AB’nin 15 Temmuz darbe kalkışmasına karşı tutumunu eleştiren Bakan Çavuşoğlu, "Avrupa Birliği’nin ve birçok Avrupa ülkesinin siyasetçilerinin ve özellikle basınının bunu örnek almasını tavsiye ederim. Çünkü bu zamana kadarki yaklaşımları son derece negatiftir. Bu sadece halkımızın kanaati değildir, hepimizde oluşan bir kanaattir. AB bugüne kadarki yaklaşımlarıyla Türkiye’deki darbe girişimcilerine destek olmaktadır ve onları daha çok cesaretlendirmektedir. Bugüne kadarki yanlış tutumundan Avrupa Birliği’nin ve Avrupa ülkesi ile basının da vazgeçmesi gerekiyor. Bizim tarafımızda olun demiyoruz, objektif olun, dengeli olun, dürüst olun diyoruz" değerlendirmelerinde bulundu.

"DARBECİLERİN VEYA DARBEYİ DESTEKLEYEN KİŞİLERİN İKTİDARI ELLERİNDE BULUNDURDUĞU BİR ÜLKENİN AVRUPA KONSEYİ’NE ÜYE OLMA ŞANSI YOKTUR"
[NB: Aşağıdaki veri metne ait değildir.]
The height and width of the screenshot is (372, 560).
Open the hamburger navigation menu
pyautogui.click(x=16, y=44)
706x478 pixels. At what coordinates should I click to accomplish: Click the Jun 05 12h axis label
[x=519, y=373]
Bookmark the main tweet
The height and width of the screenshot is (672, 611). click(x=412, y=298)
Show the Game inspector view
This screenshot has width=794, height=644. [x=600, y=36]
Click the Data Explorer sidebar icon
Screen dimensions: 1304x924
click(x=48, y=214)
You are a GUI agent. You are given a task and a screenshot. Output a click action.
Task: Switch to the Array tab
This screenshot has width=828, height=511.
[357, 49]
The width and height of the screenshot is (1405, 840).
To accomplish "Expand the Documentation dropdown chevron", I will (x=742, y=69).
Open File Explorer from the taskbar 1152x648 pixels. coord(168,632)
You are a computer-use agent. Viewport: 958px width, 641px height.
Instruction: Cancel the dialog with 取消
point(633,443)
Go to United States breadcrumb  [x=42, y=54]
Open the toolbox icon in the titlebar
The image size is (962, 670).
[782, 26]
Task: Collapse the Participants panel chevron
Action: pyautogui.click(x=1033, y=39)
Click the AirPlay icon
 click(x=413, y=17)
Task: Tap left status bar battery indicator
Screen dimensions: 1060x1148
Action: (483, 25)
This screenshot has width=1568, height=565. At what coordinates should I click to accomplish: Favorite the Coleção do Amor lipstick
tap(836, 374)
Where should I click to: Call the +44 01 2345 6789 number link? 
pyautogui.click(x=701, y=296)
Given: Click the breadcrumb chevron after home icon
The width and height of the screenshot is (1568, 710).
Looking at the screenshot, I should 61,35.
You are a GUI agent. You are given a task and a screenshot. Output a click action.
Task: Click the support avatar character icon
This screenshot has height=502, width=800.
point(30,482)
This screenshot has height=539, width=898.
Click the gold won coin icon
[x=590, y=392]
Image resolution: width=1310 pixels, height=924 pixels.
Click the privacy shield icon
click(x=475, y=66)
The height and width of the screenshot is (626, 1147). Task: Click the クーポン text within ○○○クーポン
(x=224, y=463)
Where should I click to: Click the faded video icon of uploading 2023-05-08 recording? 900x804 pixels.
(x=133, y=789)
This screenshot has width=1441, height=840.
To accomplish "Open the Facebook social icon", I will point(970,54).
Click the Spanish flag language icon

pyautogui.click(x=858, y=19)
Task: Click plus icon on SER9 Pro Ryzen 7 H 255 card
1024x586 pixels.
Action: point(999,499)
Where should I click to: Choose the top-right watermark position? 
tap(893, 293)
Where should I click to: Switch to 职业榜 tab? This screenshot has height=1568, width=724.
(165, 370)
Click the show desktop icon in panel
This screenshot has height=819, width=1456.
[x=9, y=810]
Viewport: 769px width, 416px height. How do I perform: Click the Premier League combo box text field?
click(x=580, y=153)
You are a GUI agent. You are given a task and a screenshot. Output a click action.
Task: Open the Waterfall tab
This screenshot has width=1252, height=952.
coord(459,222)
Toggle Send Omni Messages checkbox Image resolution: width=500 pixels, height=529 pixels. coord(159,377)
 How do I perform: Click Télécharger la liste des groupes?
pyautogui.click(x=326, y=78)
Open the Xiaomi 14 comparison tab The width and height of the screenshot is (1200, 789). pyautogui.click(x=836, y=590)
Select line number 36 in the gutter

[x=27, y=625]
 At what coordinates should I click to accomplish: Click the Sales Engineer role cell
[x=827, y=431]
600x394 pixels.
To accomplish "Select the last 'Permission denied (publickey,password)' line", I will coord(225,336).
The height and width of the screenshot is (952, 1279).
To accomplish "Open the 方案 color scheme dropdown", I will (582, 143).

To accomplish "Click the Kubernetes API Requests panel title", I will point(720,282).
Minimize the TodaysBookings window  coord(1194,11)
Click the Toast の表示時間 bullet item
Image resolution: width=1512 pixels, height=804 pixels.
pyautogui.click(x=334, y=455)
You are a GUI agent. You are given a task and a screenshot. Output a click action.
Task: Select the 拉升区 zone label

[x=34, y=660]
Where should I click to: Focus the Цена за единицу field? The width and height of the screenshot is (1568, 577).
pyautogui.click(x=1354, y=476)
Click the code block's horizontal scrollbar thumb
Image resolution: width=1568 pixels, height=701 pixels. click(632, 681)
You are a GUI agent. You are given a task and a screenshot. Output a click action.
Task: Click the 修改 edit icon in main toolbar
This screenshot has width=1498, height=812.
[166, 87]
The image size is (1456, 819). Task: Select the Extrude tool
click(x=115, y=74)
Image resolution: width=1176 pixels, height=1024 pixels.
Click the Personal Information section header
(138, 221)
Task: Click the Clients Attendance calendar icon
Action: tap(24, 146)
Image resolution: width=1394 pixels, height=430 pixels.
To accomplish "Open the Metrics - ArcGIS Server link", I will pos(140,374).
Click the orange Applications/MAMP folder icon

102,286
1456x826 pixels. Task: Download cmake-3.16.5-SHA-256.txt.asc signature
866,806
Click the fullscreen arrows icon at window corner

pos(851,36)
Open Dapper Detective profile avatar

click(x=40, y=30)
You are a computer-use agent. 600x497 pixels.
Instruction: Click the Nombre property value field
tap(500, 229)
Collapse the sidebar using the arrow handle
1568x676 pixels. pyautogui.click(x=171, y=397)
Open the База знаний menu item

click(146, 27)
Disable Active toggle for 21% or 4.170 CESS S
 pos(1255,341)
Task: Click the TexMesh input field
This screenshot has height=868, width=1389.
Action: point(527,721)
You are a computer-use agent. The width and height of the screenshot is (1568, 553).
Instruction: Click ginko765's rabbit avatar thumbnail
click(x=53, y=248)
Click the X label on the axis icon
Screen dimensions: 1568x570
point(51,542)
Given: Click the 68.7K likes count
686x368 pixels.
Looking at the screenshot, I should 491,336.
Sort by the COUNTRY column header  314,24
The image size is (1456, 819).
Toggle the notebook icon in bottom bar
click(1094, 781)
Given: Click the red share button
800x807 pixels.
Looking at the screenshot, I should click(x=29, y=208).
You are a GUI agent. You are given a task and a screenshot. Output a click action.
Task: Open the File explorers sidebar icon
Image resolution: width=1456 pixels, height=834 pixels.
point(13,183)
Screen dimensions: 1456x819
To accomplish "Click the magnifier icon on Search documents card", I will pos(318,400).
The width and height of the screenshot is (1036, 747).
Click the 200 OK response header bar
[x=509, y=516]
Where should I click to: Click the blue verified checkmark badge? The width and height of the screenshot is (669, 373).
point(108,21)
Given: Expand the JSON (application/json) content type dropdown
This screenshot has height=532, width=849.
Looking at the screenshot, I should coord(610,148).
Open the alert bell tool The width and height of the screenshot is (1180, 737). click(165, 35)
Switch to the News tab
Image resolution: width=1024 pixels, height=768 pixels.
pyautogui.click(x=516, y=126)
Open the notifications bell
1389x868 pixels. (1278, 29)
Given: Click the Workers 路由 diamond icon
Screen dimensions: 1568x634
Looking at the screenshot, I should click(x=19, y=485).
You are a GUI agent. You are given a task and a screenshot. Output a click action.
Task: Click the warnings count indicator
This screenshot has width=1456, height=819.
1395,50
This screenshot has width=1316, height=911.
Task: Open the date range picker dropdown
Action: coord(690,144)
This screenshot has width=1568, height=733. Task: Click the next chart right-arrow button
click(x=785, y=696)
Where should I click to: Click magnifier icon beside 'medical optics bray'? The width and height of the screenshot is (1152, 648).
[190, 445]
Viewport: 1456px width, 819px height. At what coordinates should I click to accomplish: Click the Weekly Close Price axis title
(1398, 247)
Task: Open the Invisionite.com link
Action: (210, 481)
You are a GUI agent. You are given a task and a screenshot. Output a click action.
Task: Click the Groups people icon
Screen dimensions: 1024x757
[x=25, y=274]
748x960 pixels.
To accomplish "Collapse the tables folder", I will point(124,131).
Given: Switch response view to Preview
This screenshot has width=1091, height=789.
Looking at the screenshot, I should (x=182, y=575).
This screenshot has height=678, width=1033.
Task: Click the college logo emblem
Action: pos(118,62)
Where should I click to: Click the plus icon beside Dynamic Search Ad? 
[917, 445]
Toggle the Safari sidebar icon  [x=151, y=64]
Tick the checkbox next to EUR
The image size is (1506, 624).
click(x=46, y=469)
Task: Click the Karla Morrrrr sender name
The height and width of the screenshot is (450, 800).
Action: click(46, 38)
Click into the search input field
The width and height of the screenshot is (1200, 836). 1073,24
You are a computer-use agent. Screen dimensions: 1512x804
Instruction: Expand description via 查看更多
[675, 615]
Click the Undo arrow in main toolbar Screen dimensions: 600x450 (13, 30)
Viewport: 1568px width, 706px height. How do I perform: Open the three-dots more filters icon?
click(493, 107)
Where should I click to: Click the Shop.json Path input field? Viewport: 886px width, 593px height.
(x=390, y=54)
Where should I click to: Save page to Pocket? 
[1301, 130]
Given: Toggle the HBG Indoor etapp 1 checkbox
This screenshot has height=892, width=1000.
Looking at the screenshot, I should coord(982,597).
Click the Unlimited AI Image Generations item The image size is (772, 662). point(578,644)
Bakan Çavuşoğlu’nun ardından konuşan Avrupa Konseyi Genel Sekreteri Jagland ise, "Buraya gelirken benim desteğimi ve Avrupa Konseyi’nin desteğini Türkiye’ye göstermek için geldik. Türkiye ve Türkiye Hükümeti büyük saldırılar karşısındaydı. Ben burada darbe girişiminin karşısında duran Türk vatandaşlarını da tebrik etmek istiyorum. Bu çok önemli ve güçlü bir sinyaldi, demokrasiye sahip çıkıldı. Bu darbe girişimini neresinden tutarsanız tutun kabul edilemeyecek bir kalkışmadır. Türk halkının üzerine, sokaktaki insanlar üzerine ateş açıldı. Fazla sayıda Türk vatandaşı hayatını kaybetti, TBMM gibi ülkenin demokratik kurum ve kuruluşlarına saldırılar ve bombardımanlar gerçekleştirildi. Dolayısıyla çok ağır şekilde kınanması gereken bir darbe girişimidir bu olan biten. Darbecilerin veya darbeyi destekleyen kişilerin iktidarı ellerinde bulundurduğu bir ülkenin Avrupa Konseyi’ne üye olma şansı yoktur. Bu olan bitenler neticesinde, darbe girişimini takip eden süreç içerisinde TBMM’de temsil edilen siyasi partilerin bir birlik sergilemiş olmaları da son derece önemli ve anlamlıdır. Şüphesiz ki bu darbe girişiminin arkasında bulunan, bu süreçte yer alan kişilerin gerekli uygulamaya tabi tutulması gerekiyor. Aynı şekilde bu gizli örgütle ilgili gerekli adımların atılması gerekiyor. Zira bu örgüt Türkiye’deki kurum ve kuruluşlara, TSK’ya ve Türk yargısına zaten sızmış durumda. Maalesef Avrupa geneline baktığımızda aslında bu darbe girişiminin veya bu gizli örgütün ne derece Türk kurumlarında mevcut olduğu çok da fazla anlaşılmadığını görüyoruz" ifadelerini kullandı.